◆ Written problem
Put each line of the listing below into a JSON list of strings, one string per line, skipping blank lines and leaving the pictures out.

Screen grounding listing

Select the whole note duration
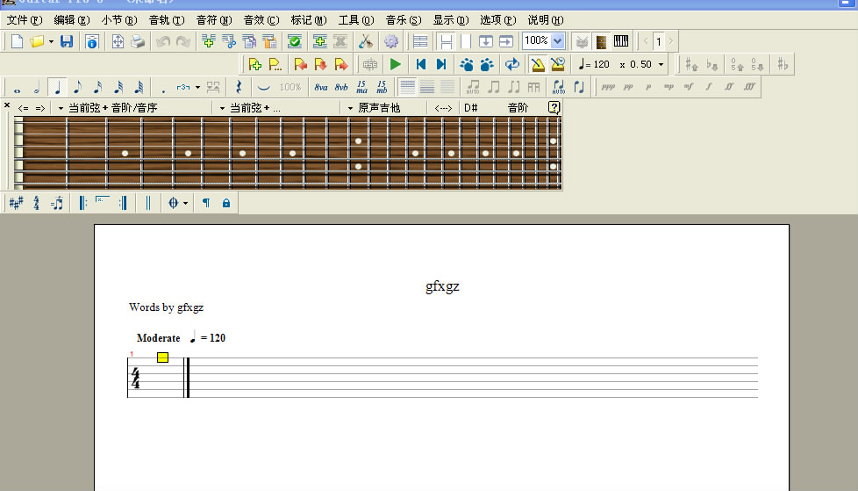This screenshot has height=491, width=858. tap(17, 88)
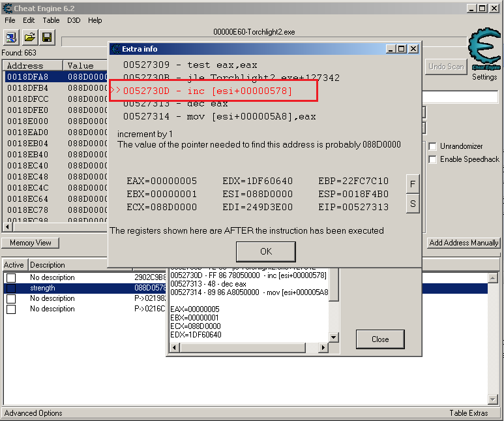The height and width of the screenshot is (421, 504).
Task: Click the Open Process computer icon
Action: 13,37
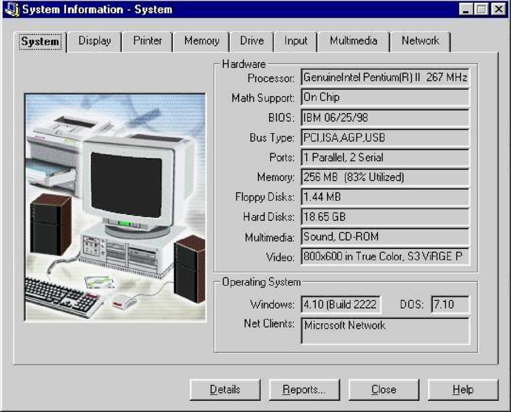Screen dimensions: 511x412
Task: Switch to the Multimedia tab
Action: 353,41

◆ Exercise solution
[
  "Select the whole note duration",
  "This screenshot has height=491, width=858. tap(17, 88)",
  "The height and width of the screenshot is (421, 504).",
  "Task: Click the Open Process computer icon",
  "Action: 13,37",
  "Screen dimensions: 511x412",
  "Task: Switch to the Multimedia tab",
  "Action: 353,41"
]